月月回來,陳望博就又能過起清閒的日子,這些天殿下不在,秋風屏辦事也經常出岔子,讓夫子大為不滿,這下好了,不用瞎操心了。ΔΔ
斜睨一眼卓藏鋒同月月正在說話,夫子甩手大步走出知無涯神宮,準備向那劍聖劍神討論討論道法。
「夫子還是這樣。」
月月說完,捂著嘴偷笑。
「那個老道士沉默寡言,一路上都快悶死了,若非他是你的親人我早就扔下他,然後御氣而行,哪裡能用了這麼長時間。」
她喋喋不休說著一路上的辛苦,但神情舉止卻顯得明媚動人,給人一種一點都沒有受苦的感覺。
「他將我撫養大,實在太不容易。」卓藏鋒說道:「我沒有親人,他們就是我的親人。」
「那我算嗎?」月月望著他認真問道,眼神中充滿希冀之色。
「你當然算……」
卓藏鋒還未說完,月月打斷他,說道:「你不用支支吾吾,我知道你心裡只有採薇姐,我並不要求你太多,你在心裡能將我當做親人就很滿意了。」
隨即她笑了,想了想,說道:「但是我絕不做你的妹妹。」
問了一些卓藏鋒的事情,小妮扎力古夫妻過來。
看著神宮許多女修等著參拜這位殿下,卓藏鋒只好告辭,扎力古送他出來,說了一通今年雨水多,藥材要大豐收之類的話。
卓藏鋒沒有告訴他,有些藥材雨水多了反而影響產量,他忽然有些心神不安之感。
回到藥山果然驗證了他之前的預感。
老道士拄著拐杖,正對一個人破口大罵。
那人迎風而立,身影挺拔,雙手倒背,面對老道士的攻擊,並不言語。
是薛斷流,卓藏鋒一眼認出來,忍不住怒火又升起。然而這次他成功克制住,並沒有犯了衝動的脾氣。
他在冷眼旁觀,老道士同劍侯之間的恩怨今日一併了卻。
原本想著在同步世殊比試之後再解決這件事情,可目前薛斷流送上門來,箭在弦上,容不得再等待。
「當年你狂妄自大,目中無人,自認為書法冠絕天下,我只不過一名小吏,平生喜好法帖字畫,竟然受到你的排擠打壓,這不是嫉賢妒能,公報私仇?」
「你砍掉我胡延齡五指,難道忘了天底下比胡延齡技藝更高的書法大家層出不窮,又豈能殺得盡?」
「當年凡是對你恭維之人何其多也,並不少我胡延齡一人,再說我胡某為人,最討厭虛偽,更厭惡溜須拍馬,你同所交之人狼狽為奸,為所欲為,真是風光無比呀!」
薛斷流靜靜聽著,既不分辨也不言聲,只是望著遠處,不知在想些什麼。
老道士繼續說道:「當年的事情我都已經快忘記了,你反而跑過來質問我,現在我都說給你聽,也把心中一腔怨氣泄了,此後我再也不想見到你。」
「多謝!」
這個謝字從劍侯口中說出,傳出去絕對是一件令人不可思議的事情。
誰都知道,即便是從戰場將這位侯爺救出來,他也從來不會對任何人說這個謝字。但是此時,他卻對老道士說了。
卓藏鋒微微驚訝。
令人奇怪的是,段千華孟太虛兩人看著竟然沒有阻力,就連作為此間主人的陳望博都無動於衷。

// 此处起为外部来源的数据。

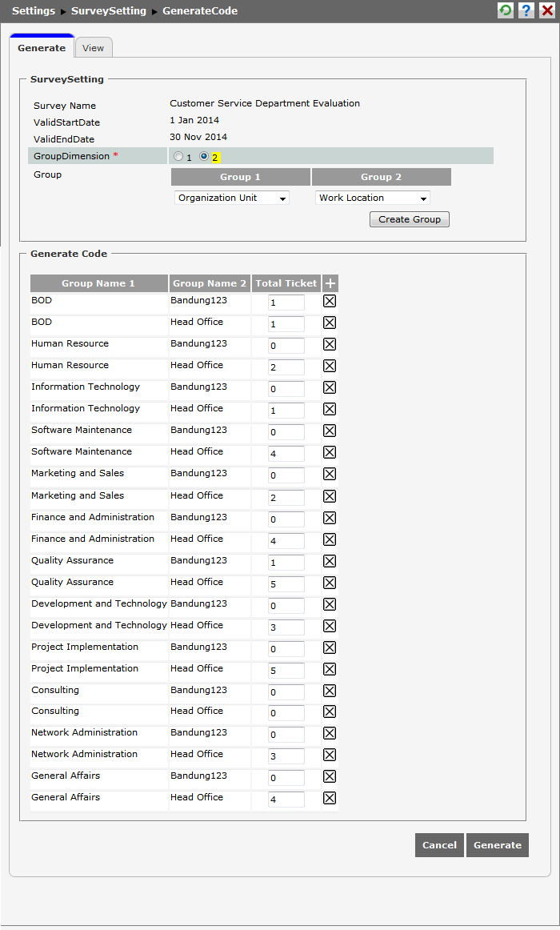Viewport: 560px width, 930px height.
Task: Select the Generate tab
Action: (x=42, y=48)
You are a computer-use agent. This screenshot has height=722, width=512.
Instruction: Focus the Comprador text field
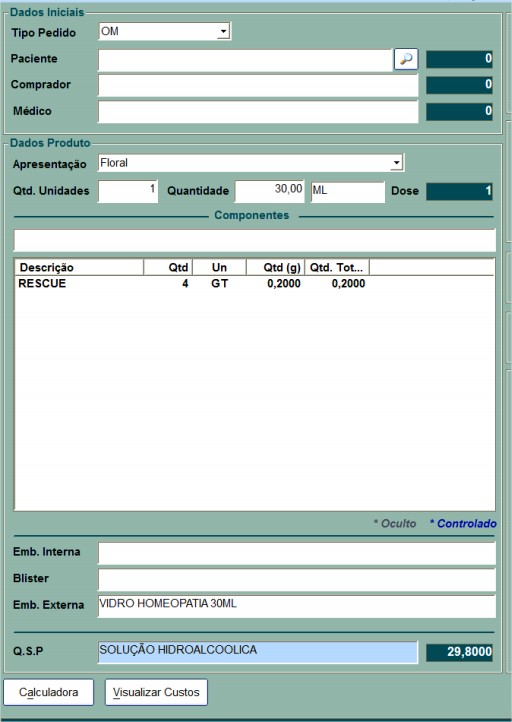pos(258,85)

這次是薛斷流自己前來,是他同老道士之間的恩怨,只要他不出手,這些旁觀者也就沒有出手的必要。
何況在他們看來,一向傲慢的劍侯絕不會向一個老弱的道士下手。
奇怪的是薛斷流只問一些奇怪的問題,而老道士竟然還細細講述給他,講完之後扯到當年的恩怨上,才是大罵一通,泄心中的怒火。
實際上經過幾十年,老道士心中的仇恨早已淡化了許多,不過當年以剛直著稱的盛唐第一書法家還是沒有完全忍住。
將一個書法家寫字的手毀去,完全比殺死他更難以接受。
然而老道士挺了過來,並且堅強的活著。
老道士喘口氣,目光中閃過一絲傲色,聲音猛然變得高亢,他忽然大笑起來。
薛斷流聽到這笑聲,驀然有些心慌。